▶ _WHAT THIS TASK INVOLVES_
Repeat the lines from the line with "Contact (1520, 115)" to the line with "aloittelija (20, 415)" in the listing below, keeping both end lines and adding nothing.

━━ DATA FOR THE TASK

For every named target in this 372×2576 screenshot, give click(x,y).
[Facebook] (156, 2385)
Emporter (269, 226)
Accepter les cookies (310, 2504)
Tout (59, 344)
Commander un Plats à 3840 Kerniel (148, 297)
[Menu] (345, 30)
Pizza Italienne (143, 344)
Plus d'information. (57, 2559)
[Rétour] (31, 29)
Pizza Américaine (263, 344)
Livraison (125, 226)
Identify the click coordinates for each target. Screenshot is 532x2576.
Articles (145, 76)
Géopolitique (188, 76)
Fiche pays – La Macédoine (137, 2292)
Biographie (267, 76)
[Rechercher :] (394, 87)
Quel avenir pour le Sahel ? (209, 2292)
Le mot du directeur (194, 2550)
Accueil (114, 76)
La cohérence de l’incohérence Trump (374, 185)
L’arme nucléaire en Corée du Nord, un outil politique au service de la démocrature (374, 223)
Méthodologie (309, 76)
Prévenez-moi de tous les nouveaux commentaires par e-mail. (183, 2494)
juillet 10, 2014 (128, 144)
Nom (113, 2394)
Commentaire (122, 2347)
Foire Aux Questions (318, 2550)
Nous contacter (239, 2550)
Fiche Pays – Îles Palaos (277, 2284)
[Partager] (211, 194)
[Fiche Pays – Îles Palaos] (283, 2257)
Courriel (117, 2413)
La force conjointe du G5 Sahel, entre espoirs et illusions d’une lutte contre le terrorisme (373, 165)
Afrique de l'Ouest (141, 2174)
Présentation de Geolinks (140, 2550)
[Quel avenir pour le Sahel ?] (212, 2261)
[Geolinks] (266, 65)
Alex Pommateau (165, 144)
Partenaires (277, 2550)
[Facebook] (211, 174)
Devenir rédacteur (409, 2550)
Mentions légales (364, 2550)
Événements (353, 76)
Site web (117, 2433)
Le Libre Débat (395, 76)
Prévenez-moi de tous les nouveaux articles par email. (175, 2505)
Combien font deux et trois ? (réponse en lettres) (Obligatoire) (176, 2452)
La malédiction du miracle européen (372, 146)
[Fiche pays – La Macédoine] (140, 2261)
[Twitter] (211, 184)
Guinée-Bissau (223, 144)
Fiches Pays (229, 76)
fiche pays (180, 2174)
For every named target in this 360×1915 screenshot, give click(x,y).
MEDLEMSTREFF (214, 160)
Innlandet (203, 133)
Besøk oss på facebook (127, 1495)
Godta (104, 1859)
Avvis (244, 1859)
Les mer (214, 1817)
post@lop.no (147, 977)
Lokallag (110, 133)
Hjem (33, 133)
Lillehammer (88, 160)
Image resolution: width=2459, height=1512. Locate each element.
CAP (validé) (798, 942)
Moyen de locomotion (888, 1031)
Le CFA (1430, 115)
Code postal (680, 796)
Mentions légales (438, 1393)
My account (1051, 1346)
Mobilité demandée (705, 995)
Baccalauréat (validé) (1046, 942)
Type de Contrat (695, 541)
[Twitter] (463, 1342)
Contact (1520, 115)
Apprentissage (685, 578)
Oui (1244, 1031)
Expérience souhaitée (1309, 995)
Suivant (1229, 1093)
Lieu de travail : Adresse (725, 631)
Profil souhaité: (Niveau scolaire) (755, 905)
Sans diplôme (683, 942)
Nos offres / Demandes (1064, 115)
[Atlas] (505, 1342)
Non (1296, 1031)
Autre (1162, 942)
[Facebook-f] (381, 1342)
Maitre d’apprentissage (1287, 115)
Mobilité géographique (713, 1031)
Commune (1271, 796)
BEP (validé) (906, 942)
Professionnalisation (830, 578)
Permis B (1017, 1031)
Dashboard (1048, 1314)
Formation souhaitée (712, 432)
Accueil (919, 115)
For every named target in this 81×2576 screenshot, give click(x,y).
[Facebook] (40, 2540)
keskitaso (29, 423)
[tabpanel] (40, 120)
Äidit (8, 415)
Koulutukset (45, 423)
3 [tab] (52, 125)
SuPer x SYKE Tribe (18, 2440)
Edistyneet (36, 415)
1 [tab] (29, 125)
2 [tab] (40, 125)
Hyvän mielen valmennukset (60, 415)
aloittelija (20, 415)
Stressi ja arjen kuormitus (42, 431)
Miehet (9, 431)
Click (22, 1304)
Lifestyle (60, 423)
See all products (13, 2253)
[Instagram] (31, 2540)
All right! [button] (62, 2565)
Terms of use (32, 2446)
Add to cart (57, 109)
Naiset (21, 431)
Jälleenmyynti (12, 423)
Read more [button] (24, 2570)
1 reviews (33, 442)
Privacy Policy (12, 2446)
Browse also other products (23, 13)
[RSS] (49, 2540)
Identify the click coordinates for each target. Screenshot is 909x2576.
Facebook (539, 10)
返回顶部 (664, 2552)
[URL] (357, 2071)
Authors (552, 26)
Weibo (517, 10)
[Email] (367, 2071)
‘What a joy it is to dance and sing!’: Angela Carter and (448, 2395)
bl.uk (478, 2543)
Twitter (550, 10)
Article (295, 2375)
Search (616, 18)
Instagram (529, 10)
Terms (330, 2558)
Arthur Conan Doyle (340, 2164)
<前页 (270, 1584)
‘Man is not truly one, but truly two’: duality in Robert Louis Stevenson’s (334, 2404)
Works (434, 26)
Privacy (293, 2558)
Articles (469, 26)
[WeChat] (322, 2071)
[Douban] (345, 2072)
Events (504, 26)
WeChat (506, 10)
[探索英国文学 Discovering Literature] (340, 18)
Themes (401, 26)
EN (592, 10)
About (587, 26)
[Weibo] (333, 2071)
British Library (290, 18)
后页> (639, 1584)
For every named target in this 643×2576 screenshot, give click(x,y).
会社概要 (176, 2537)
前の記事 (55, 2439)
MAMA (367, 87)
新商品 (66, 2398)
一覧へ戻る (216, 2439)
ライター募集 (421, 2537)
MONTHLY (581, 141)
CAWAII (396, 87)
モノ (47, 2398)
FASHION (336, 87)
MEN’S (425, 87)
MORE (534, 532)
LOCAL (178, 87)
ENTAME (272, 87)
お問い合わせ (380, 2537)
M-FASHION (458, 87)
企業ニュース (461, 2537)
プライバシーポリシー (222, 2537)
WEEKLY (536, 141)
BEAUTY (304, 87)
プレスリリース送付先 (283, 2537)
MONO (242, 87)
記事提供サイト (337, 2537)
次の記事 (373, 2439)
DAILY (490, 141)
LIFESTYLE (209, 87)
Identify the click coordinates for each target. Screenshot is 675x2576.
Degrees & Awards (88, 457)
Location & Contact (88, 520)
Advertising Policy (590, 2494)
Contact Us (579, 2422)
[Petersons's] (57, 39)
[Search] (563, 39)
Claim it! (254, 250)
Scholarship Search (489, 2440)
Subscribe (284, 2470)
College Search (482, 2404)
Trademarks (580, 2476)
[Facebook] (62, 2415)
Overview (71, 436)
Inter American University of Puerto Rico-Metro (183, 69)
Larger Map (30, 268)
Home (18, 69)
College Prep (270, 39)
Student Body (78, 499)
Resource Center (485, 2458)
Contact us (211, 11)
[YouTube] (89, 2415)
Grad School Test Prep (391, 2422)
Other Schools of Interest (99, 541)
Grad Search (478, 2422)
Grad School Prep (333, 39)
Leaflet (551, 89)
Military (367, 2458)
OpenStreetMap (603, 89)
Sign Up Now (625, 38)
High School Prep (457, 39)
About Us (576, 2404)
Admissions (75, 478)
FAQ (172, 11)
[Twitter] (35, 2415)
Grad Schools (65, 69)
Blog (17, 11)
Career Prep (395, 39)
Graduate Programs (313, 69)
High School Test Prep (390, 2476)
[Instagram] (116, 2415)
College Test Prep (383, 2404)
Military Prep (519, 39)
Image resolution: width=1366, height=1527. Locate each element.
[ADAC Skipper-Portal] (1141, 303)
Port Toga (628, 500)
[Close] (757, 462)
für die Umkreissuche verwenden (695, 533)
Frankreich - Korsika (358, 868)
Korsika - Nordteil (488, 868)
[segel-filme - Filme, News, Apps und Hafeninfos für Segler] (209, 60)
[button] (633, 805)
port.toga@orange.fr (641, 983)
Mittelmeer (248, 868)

━━━━

▶ _WRITTEN RESPONSE_
Contact (1520, 115)
Apprentissage (685, 578)
Oui (1244, 1031)
Expérience souhaitée (1309, 995)
Suivant (1229, 1093)
Lieu de travail : Adresse (725, 631)
Profil souhaité: (Niveau scolaire) (755, 905)
Sans diplôme (683, 942)
Nos offres / Demandes (1064, 115)
[Atlas] (505, 1342)
Non (1296, 1031)
Autre (1162, 942)
[Facebook-f] (381, 1342)
Maitre d’apprentissage (1287, 115)
Mobilité géographique (713, 1031)
Commune (1271, 796)
BEP (validé) (906, 942)
Professionnalisation (830, 578)
Permis B (1017, 1031)
Dashboard (1048, 1314)
Formation souhaitée (712, 432)
Accueil (919, 115)
For every named target in this 81×2576 screenshot, give click(x,y).
[Facebook] (40, 2540)
keskitaso (29, 423)
[tabpanel] (40, 120)
Äidit (8, 415)
Koulutukset (45, 423)
3 [tab] (52, 125)
SuPer x SYKE Tribe (18, 2440)
Edistyneet (36, 415)
1 [tab] (29, 125)
2 [tab] (40, 125)
Hyvän mielen valmennukset (60, 415)
aloittelija (20, 415)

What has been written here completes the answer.